Apples for the Teacher

Tasty Tomatoes


Grape, cherry, roma, beefsteak… there are more than 300 varieties of tomatoes grown in Ontario! These varieties are usually separated into three, larger categories: round, plum, and beefsteak. Did you know that for many years, North America and Europe considered tomatoes just a decorative plant, and thought that eating them was unhealthy? We now know that just isn’t true - tomatoes are a great source of some key vitamins and antioxidants!

To get the most out of tomatoes, enjoy them both cooked and raw! Each category of tomato is best used for a specific purpose. Foodland Ontario recommends using the different varieties for different purposes:

  • Round (or slicing) tomatoes are best raw in salads and sandwiches. 
  • Plum (or Roma) tomatoes are best for sauces and pastes because they are less juicy than round tomatoes.
  • Beefsteak tomatoes can be used in both raw and cooked dishes. They are also less juicy than round tomatoes.

Although you will usually find tomatoes amongst other vegetables in the grocery store, they are technically a fruit! When in the grocery store, look for tomatoes that are firm but not hard. Tomatoes will continue to ripen after they are picked, so they will continue to soften when you bring them home. The skin should be smooth without any  bruises or cuts.  

After you bring your tomatoes home, store them unwashed and uncovered at room temperature until they are ripe. Do not keep them in direct sunlight so they ripen evenly. Once they are ripe, store them in the refrigerator and use them within a few days. If you have peeled or cut the tomatoes, store them in a clean container in the fridge for up to three days.

Clean under cool, running water. Tomatoes that are sliced from stem to bottom keep their juices better than tomatoes sliced horizontally. If you’d like to get rid of the juice, cut the tomato horizontally and gently squeeze the halves.

Tomatoes can be used in many different ways, but here are some unique ways to use them!
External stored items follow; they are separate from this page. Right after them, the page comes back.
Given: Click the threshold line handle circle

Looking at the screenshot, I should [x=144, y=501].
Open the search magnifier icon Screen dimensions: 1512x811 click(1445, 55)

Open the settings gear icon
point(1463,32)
1.    Use fresh tomatoes to make your own salsa or bruschetta!

2.    Toast your favourite whole grain bread and make a toasted tomato sandwich.
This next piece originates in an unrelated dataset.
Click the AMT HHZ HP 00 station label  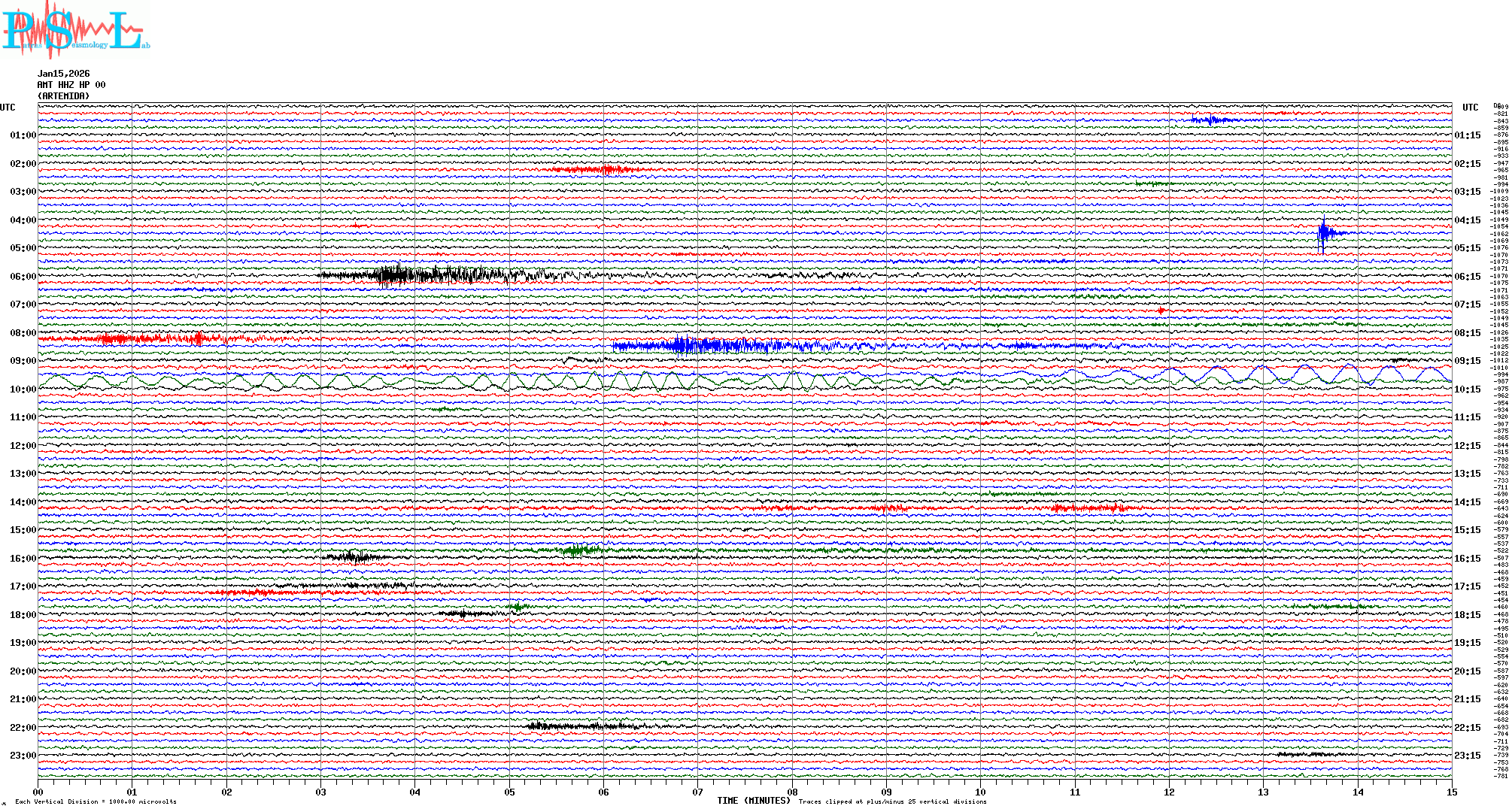click(x=71, y=85)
3.    Stuff a tomato with quinoa and veggies in place of a pepper.


Tomato Salad with Basil Vinaigrette

Preparation Time: 15 minutes Serves: 4 



  • 1 cup (250 mL)  Ontario green beans
  • 4 - Ontario tomatoes, cut in wedges
  • 1 cup  Ontario mushrooms, sliced
  • 1 cup Mozzarella cheese cubes
  • 2 - Ontario green onions, chopped
  • Ontario romaine lettuce leaves

  • 1/2 cup (125 mL) Vegetable oil
  • 2 Tbsp (25 mL)Lemon juice
  • 1/2 tsp (2 mL) Salt
  • 1/4 tsp (1 mL) Pepper
  • 2 Tbsp, 25 mL Fresh basil, chopped 


1.    Blanch green beans in boiling water for 2 minutes. Immediately plunge into ice water to stop cooking and set colour.

2.    On a large platter, arrange tomatoes, mushrooms, beans, and cheese in concentric circles on Romaine leaves. Sprinkle tomatoes with green onions.

3.    Whisk together all vinaigrette ingredients. Spoon over salad.

Recipe Credit: Eat Right Ontario



Blueberry and Tomato Bruschetta

Preparation Time: 10 minutes  Makes: 24 slices



  • 2 pints (255 g each) Cherry tomatoes, quartered 
  • 8 fresh Basil leaves, chopped 
  • 1 cup (250 mL) Fresh blueberries 
  • 3 Tbsp (45 mL) Extra virgin olive oil 
  • 1 Tbsp (15 mL) Aged balsamic vinegar
  • 1/4 tsp (1 mL) Salt 
  • 1/2 cup (125 mL) Crumbled feta cheese 
  • 1 - Baguette, sliced



1.    In a large bowl, stir together tomatoes, blueberries and basil.

2.    In a small bowl, whisk together oil, vinegar and salt. Pour over tomato mixture and add feta. Stir gently to combine.

3.    Spoon mixture onto baguette slices to serve.